大統領はまた、エリトリアの「テロ支援」を非難しているアメリカに対し、「事実に反する」「アメリカが(勝手に)ソマリアの反政府勢力を『テロリスト』と分類しているだけだ」と強く反論。
ソマリア情勢については「安定のためにあらゆる分野での支援をいとわない」と語っています。【5月24日 毎日】
【統一政権は可能か?国際支援は?】
現在の暫定政権は、1991年にバレ政権が崩壊して以降14度目の全国政権確立の試みでしたが、厳しい状況にあります。
ネルソン国際公共問題研究所(米ジェームス・マディソン大学)のピーター・ファム所長は「むしろ、氏族を中心としたいくつかの単位にソマリアを分割して統治した方が地域の実情に合っており、治安も保ちやすいのではないか。まずはソマリアに対する武器禁輸措置をとるべきだと話す。」と主張しています。

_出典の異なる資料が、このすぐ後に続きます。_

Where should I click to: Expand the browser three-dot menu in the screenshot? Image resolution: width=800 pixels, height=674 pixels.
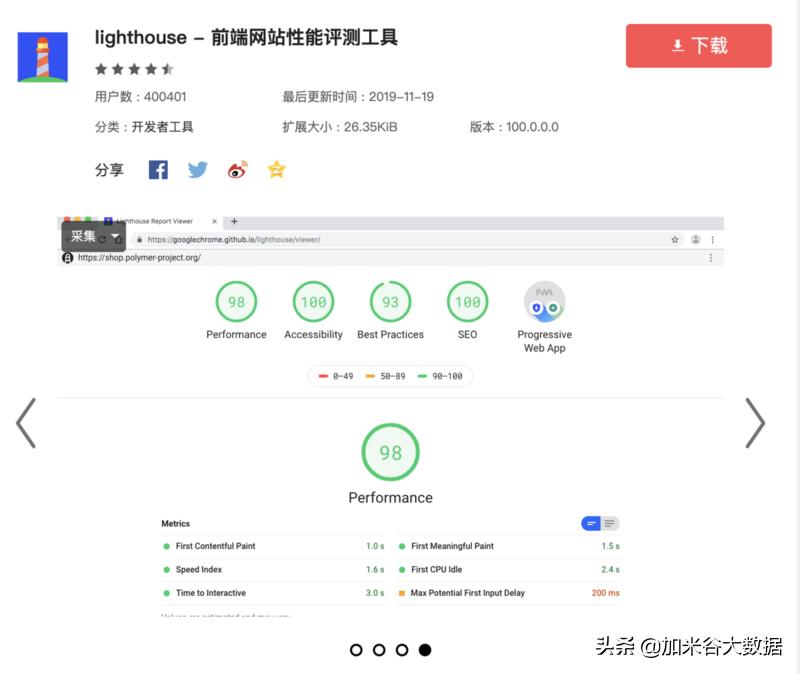[x=713, y=239]
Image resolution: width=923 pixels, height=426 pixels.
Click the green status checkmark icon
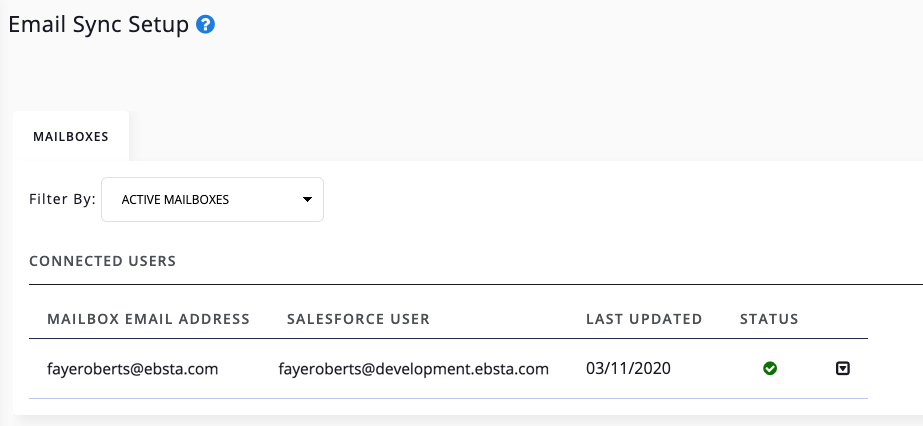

【07年11月16日 IPS】
国際支援のあり方も問題になります。
先述のように国連は対応をあきらめ、アフリカ連合(AU)に任せていますが、資金的に困難な状況にあるアフリカ諸国は派遣もままならず、本来8千人規模のはずが2200人しか到着していません。
「国連にできない派遣が、なぜAUにできるのか」という疑問は当然に思われます。